= How to complete this task =
Start at the line in the entries below that contains "Task: Check the FWF60C3G12003476 device", stop at the line that contains "The height and", and output exactly the lines in that span, both ends included.

= Data section =
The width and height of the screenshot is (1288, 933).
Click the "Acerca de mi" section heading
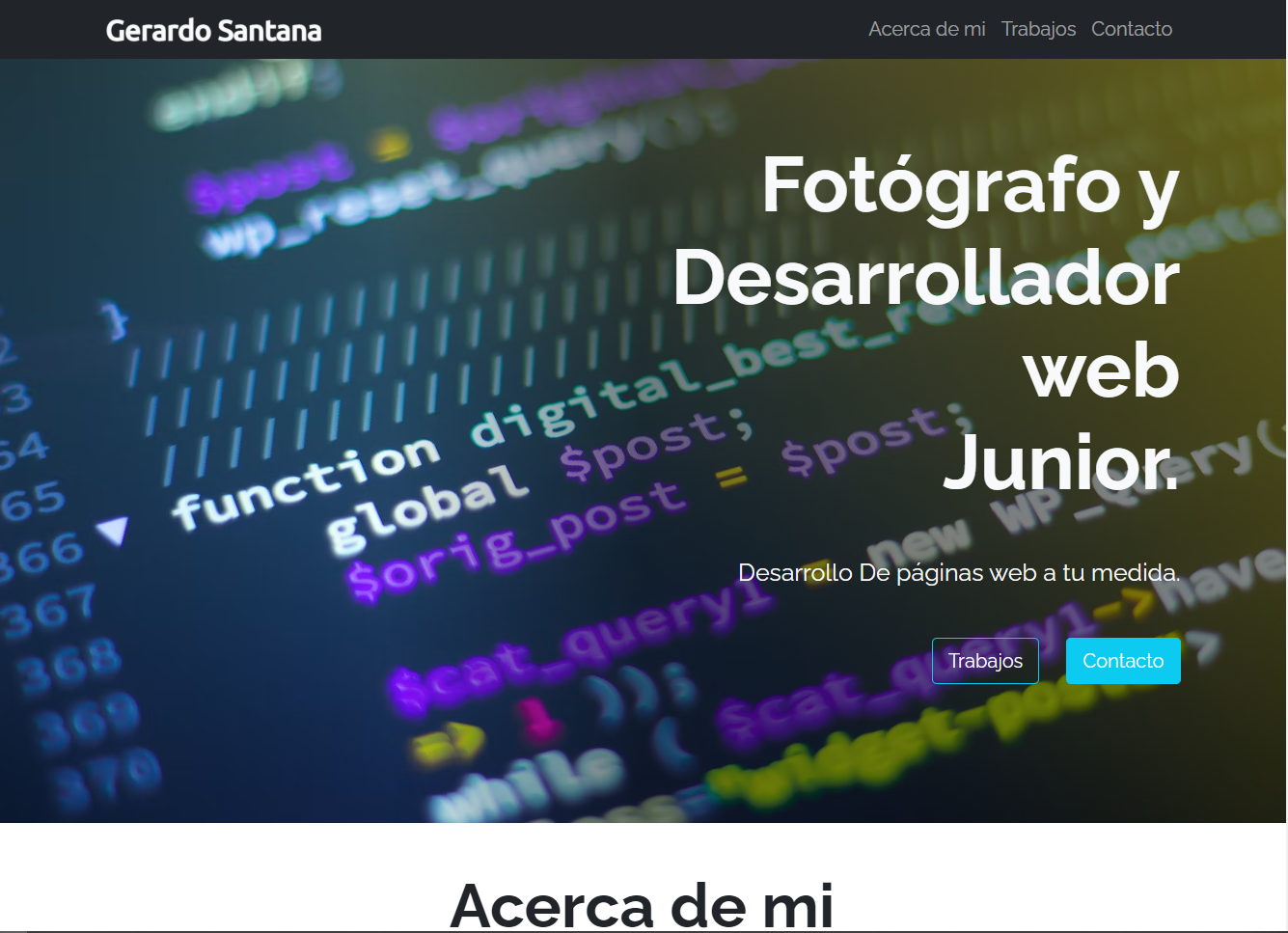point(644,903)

==

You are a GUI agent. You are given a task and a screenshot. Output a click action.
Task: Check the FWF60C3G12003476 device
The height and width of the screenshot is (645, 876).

* * *

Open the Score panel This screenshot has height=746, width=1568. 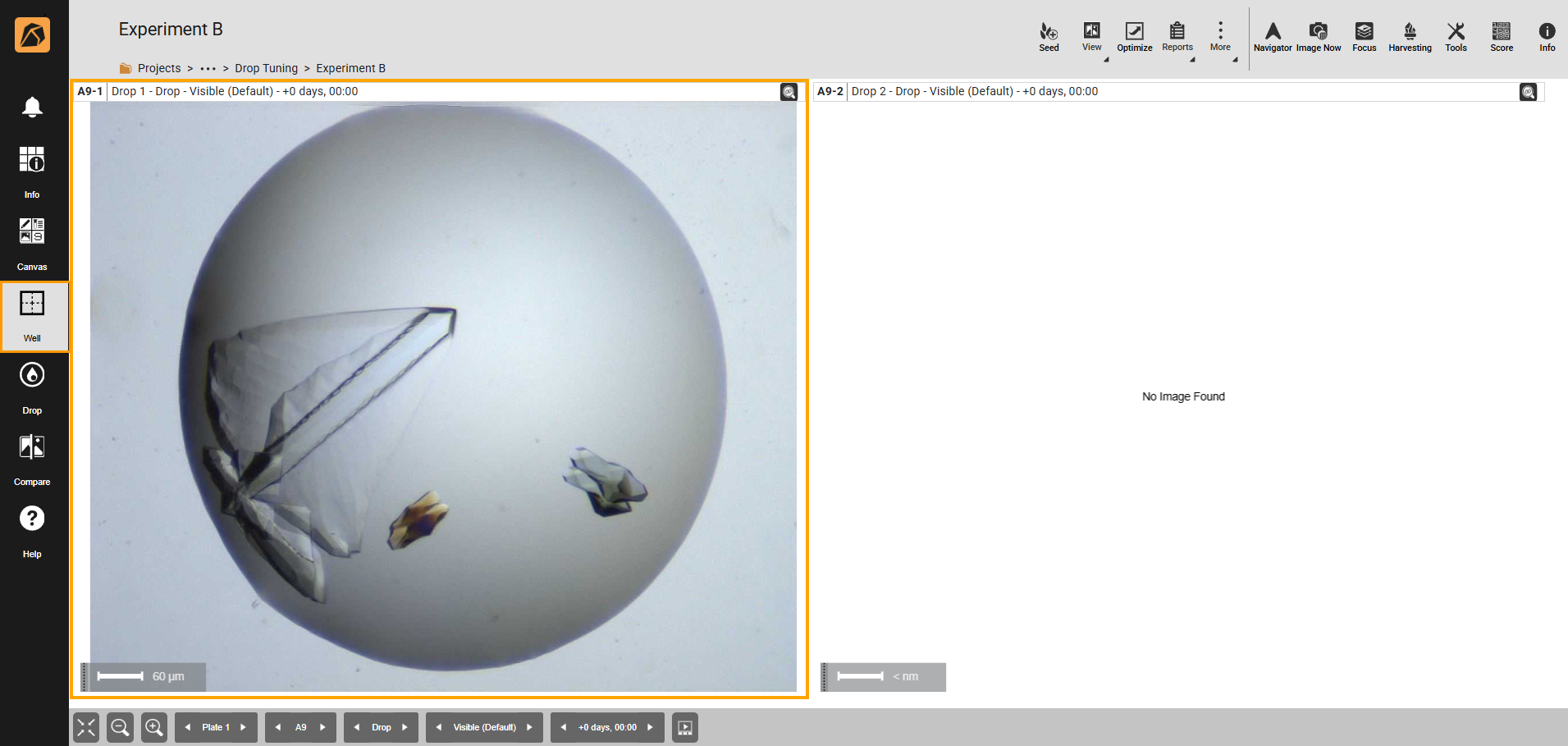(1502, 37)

= Written reply =
Task: Check the FWF60C3G12003476 device
The height and width of the screenshot is (645, 876).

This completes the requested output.